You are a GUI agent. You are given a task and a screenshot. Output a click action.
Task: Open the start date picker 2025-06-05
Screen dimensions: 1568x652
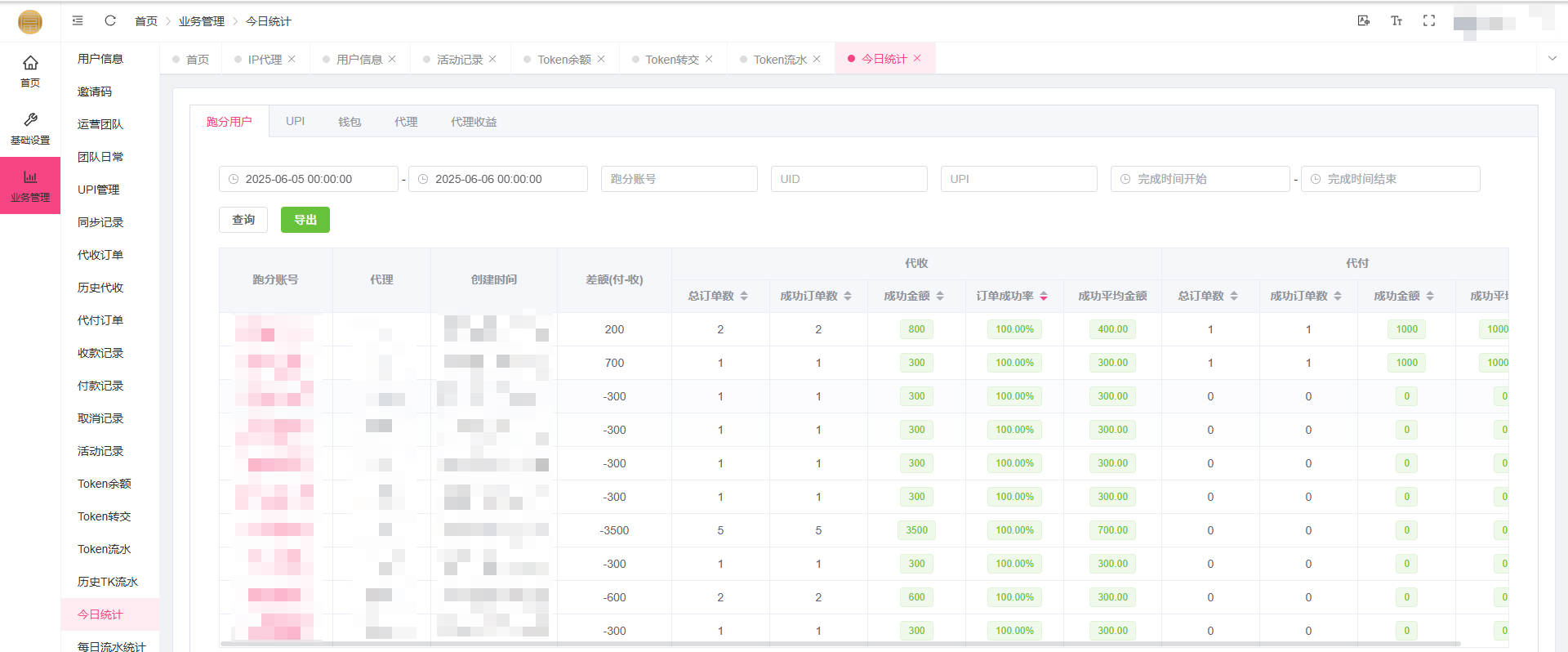pos(309,179)
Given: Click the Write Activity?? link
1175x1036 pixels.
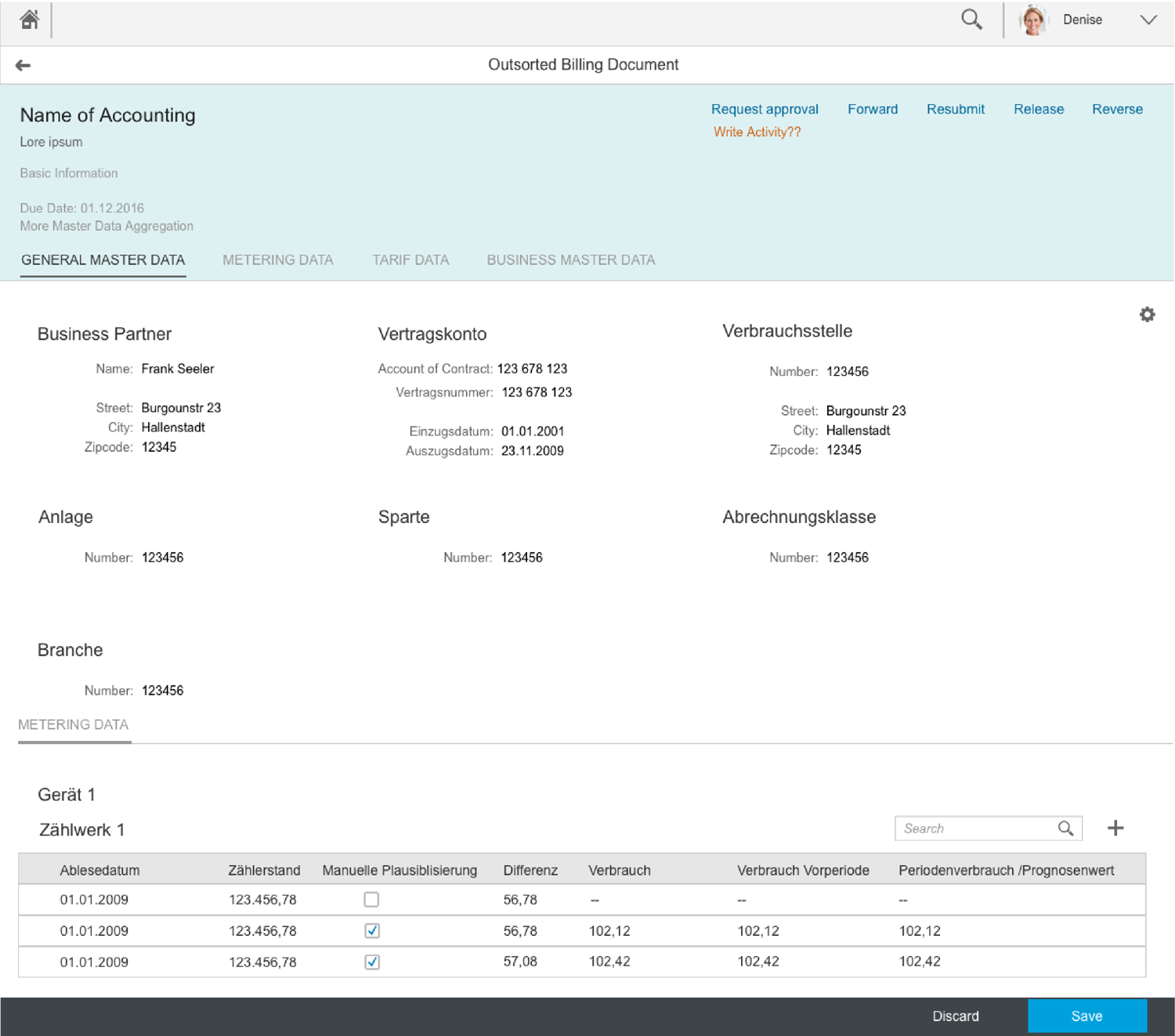Looking at the screenshot, I should coord(757,132).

******************************

**Work to be completed:** Give back an exact copy of the material above, omitting the pictures.

**Exercise output:**
You are a GUI agent. You are given a task and a screenshot. Output a click action.
Task: Open the start date picker 2025-06-05
Screen dimensions: 1568x652
pos(309,179)
Given: Click the Write Activity?? link
1175x1036 pixels.
Looking at the screenshot, I should coord(757,132).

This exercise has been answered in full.